Rows from a dataset
----
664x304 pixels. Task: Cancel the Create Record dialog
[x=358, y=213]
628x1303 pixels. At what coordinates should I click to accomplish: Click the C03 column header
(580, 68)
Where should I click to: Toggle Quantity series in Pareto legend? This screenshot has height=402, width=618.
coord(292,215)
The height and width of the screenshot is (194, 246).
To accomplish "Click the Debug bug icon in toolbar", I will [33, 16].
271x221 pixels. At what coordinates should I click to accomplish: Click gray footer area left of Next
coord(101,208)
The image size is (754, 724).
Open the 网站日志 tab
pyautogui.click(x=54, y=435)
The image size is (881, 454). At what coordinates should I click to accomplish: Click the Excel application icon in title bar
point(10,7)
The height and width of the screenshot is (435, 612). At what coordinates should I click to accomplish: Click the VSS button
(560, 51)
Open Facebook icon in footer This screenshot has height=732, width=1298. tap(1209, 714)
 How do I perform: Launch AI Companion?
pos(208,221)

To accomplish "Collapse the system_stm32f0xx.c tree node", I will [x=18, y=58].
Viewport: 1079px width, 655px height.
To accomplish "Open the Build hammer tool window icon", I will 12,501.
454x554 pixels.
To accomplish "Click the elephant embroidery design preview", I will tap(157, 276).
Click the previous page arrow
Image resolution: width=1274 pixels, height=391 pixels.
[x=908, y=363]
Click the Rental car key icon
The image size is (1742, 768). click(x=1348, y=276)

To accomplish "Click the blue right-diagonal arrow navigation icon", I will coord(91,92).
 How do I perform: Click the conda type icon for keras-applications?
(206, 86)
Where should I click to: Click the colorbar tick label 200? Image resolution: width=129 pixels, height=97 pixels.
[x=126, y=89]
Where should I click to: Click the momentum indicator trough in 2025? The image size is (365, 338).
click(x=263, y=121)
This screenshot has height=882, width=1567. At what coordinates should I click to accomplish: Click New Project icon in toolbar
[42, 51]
----
What is asked:
Copy every item above line for line, without changing anything.

Task answer:
664x304 pixels. Task: Cancel the Create Record dialog
[x=358, y=213]
628x1303 pixels. At what coordinates should I click to accomplish: Click the C03 column header
(580, 68)
Where should I click to: Toggle Quantity series in Pareto legend? This screenshot has height=402, width=618.
coord(292,215)
The height and width of the screenshot is (194, 246).
To accomplish "Click the Debug bug icon in toolbar", I will [33, 16].
271x221 pixels. At what coordinates should I click to accomplish: Click gray footer area left of Next
coord(101,208)
The image size is (754, 724).
Open the 网站日志 tab
pyautogui.click(x=54, y=435)
The image size is (881, 454). At what coordinates should I click to accomplish: Click the Excel application icon in title bar
point(10,7)
The height and width of the screenshot is (435, 612). At what coordinates should I click to accomplish: Click the VSS button
(560, 51)
Open Facebook icon in footer This screenshot has height=732, width=1298. tap(1209, 714)
 How do I perform: Launch AI Companion?
pos(208,221)

To accomplish "Collapse the system_stm32f0xx.c tree node", I will [x=18, y=58].
Viewport: 1079px width, 655px height.
To accomplish "Open the Build hammer tool window icon", I will 12,501.
454x554 pixels.
To accomplish "Click the elephant embroidery design preview", I will tap(157, 276).
Click the previous page arrow
Image resolution: width=1274 pixels, height=391 pixels.
[x=908, y=363]
Click the Rental car key icon
The image size is (1742, 768). click(x=1348, y=276)

To accomplish "Click the blue right-diagonal arrow navigation icon", I will coord(91,92).
 How do I perform: Click the conda type icon for keras-applications?
(206, 86)
Where should I click to: Click the colorbar tick label 200? Image resolution: width=129 pixels, height=97 pixels.
[x=126, y=89]
Where should I click to: Click the momentum indicator trough in 2025? The image size is (365, 338).
click(x=263, y=121)
This screenshot has height=882, width=1567. At what coordinates should I click to accomplish: Click New Project icon in toolbar
[42, 51]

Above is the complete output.